**JOB:** Rewrite the part of the listing that runs from its first line through the line containing "[x=363, y=150]" as a numbered list, omitting blank lines.

(Stored items)
————————

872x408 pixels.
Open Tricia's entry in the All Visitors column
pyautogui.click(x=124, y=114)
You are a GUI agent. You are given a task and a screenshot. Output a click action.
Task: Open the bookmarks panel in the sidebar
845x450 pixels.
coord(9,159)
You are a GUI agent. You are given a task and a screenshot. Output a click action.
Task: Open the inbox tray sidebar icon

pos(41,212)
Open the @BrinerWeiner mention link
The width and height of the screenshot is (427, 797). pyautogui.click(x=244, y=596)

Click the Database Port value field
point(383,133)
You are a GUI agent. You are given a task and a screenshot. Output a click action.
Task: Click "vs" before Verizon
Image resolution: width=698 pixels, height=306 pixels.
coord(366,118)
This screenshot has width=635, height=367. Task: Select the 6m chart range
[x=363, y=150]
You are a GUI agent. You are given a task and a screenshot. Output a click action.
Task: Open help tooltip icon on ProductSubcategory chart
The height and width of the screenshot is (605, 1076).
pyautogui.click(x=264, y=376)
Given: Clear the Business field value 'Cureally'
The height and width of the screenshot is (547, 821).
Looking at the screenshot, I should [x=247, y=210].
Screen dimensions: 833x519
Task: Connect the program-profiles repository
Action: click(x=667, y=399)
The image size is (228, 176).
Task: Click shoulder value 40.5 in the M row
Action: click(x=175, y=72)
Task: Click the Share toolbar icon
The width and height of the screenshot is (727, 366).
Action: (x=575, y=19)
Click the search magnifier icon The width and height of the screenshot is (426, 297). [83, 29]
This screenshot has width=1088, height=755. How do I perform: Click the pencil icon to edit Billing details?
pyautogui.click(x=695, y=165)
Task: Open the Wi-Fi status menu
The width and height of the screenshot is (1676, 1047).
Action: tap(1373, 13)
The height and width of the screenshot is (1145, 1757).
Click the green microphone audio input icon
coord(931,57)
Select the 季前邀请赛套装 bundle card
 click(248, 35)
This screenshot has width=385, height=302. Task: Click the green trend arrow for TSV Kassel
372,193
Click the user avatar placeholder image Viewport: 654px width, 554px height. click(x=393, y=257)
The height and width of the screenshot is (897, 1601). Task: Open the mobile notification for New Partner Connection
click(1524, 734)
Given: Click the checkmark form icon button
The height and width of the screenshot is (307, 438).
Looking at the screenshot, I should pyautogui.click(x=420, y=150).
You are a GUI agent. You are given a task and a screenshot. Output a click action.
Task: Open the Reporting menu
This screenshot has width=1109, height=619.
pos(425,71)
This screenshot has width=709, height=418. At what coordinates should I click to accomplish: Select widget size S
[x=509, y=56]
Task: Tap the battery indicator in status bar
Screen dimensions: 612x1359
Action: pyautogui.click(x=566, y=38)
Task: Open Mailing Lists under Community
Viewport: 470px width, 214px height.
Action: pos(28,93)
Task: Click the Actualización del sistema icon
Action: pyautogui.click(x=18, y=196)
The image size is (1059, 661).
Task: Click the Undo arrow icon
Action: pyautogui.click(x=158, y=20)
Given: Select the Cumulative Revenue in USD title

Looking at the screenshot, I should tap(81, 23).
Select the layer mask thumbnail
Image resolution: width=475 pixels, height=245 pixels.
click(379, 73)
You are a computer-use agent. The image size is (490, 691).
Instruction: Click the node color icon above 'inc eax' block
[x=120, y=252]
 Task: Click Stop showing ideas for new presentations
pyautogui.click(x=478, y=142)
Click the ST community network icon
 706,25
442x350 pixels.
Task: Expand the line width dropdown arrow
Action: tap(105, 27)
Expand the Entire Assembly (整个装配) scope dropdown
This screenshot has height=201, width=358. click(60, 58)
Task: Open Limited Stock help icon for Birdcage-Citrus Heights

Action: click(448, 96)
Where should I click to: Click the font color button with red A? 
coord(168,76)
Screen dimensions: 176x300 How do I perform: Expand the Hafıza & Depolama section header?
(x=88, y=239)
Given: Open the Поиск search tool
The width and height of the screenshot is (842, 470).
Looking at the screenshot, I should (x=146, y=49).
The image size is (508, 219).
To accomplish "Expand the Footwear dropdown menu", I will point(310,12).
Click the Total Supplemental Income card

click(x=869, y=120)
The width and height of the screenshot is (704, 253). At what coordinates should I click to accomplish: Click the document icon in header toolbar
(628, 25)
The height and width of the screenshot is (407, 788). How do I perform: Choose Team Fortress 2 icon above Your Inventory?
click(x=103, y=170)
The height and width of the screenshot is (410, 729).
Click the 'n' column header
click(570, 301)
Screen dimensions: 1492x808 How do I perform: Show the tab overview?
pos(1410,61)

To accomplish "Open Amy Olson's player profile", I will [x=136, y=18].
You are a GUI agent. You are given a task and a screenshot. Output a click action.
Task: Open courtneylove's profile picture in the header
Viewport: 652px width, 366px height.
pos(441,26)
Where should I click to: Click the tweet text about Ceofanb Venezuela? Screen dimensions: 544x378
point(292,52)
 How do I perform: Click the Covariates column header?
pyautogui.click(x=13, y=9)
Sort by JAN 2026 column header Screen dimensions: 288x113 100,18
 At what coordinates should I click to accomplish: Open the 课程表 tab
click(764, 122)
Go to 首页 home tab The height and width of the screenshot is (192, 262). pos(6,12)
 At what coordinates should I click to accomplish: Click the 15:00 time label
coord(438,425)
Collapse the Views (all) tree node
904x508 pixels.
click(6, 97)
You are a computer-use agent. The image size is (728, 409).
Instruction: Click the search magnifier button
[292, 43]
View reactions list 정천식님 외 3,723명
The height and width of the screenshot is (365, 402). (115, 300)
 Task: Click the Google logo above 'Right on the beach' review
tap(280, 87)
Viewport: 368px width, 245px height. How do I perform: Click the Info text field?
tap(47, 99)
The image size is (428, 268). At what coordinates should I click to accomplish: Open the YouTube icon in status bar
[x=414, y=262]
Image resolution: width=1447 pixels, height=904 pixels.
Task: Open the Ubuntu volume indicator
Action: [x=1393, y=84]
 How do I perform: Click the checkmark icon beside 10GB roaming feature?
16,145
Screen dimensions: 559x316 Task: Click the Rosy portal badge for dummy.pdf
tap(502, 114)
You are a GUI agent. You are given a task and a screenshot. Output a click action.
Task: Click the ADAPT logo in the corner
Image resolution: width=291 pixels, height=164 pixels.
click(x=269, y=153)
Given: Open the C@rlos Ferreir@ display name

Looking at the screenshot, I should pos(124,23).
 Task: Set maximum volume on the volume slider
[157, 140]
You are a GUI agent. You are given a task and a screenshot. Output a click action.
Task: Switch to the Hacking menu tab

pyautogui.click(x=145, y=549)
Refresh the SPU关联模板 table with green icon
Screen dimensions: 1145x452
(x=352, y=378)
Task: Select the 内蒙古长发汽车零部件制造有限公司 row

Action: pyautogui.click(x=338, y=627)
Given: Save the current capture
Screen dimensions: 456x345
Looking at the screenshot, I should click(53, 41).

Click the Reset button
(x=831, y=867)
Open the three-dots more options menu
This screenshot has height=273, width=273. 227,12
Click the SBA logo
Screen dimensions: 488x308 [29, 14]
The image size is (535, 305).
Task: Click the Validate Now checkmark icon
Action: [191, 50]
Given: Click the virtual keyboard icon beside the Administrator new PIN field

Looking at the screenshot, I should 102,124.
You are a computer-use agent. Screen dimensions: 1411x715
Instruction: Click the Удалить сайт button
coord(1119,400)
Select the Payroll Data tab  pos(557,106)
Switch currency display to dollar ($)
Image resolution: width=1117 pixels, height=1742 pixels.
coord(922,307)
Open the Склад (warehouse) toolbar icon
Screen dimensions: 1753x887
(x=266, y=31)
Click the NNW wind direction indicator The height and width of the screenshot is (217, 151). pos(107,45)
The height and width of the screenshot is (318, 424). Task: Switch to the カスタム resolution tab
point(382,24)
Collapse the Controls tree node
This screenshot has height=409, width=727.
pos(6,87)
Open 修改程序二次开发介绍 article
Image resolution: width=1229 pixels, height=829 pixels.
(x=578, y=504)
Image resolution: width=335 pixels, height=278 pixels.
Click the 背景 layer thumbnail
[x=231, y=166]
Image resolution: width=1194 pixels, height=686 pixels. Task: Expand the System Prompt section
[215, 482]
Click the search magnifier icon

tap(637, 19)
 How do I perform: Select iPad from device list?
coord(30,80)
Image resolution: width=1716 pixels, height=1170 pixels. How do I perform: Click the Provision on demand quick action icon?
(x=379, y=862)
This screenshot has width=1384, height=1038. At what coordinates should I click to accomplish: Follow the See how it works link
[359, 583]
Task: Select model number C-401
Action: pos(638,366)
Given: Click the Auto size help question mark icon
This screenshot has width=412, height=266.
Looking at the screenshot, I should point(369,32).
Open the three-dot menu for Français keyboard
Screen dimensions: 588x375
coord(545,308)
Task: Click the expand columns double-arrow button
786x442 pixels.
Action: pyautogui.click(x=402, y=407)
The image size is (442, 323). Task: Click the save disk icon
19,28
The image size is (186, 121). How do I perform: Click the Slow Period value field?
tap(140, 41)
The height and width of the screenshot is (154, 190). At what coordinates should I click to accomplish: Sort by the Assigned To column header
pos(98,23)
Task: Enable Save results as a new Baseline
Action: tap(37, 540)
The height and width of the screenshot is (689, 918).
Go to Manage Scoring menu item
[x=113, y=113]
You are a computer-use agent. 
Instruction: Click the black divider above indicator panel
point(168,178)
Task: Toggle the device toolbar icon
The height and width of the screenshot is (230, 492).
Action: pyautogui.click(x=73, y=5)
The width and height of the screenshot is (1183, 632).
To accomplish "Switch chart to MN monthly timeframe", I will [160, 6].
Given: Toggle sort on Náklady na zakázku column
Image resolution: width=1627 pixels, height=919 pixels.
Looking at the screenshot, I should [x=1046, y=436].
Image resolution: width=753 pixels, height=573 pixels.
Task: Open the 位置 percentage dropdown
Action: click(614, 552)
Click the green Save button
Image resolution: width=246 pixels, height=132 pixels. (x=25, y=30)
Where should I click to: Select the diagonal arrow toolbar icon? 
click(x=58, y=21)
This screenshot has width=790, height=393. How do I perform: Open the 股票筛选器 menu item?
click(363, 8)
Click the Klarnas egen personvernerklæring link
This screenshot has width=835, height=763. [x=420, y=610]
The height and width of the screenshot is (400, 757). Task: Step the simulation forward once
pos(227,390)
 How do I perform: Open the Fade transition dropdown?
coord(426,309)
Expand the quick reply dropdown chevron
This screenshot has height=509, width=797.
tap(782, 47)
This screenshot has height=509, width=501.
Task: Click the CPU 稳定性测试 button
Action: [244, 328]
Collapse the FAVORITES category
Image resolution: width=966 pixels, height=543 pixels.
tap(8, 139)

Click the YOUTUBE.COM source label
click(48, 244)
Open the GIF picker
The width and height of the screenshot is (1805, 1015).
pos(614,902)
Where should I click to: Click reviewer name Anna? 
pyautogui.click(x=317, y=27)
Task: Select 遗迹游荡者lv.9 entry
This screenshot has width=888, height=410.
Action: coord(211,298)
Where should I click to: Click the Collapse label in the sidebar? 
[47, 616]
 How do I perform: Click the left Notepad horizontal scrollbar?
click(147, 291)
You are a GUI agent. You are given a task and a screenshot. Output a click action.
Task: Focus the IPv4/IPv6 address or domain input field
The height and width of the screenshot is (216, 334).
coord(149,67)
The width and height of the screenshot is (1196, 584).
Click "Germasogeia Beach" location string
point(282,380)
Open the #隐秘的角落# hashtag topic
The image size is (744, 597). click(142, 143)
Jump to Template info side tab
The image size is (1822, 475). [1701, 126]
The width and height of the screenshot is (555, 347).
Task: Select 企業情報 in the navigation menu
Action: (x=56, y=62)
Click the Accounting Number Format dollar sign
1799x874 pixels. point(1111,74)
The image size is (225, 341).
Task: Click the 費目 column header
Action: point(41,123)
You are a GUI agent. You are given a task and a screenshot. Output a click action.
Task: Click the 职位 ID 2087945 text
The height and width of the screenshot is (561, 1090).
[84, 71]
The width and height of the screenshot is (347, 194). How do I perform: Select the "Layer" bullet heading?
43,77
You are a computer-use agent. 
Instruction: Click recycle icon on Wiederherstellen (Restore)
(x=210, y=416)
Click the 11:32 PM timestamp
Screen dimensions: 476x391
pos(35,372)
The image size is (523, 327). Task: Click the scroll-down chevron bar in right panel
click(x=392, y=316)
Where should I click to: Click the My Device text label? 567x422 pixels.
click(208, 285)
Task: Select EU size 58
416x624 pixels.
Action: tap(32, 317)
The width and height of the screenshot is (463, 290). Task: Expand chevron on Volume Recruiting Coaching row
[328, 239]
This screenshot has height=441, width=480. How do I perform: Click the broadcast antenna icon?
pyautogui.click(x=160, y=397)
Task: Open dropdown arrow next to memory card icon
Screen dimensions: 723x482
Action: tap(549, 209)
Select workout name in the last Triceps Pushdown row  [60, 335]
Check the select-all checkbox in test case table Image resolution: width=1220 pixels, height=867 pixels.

————————

**FINAL RESULT:**
1. 872x408 pixels.
2. Open Tricia's entry in the All Visitors column
3. pyautogui.click(x=124, y=114)
4. You are a GUI agent. You are given a task and a screenshot. Output a click action.
5. Task: Open the bookmarks panel in the sidebar
6. 845x450 pixels.
7. coord(9,159)
8. You are a GUI agent. You are given a task and a screenshot. Output a click action.
9. Task: Open the inbox tray sidebar icon
10. pos(41,212)
11. Open the @BrinerWeiner mention link
12. The width and height of the screenshot is (427, 797). pyautogui.click(x=244, y=596)
13. Click the Database Port value field
14. point(383,133)
15. You are a GUI agent. You are given a task and a screenshot. Output a click action.
16. Task: Click "vs" before Verizon
17. Image resolution: width=698 pixels, height=306 pixels.
18. coord(366,118)
19. This screenshot has width=635, height=367. Task: Select the 6m chart range
20. [x=363, y=150]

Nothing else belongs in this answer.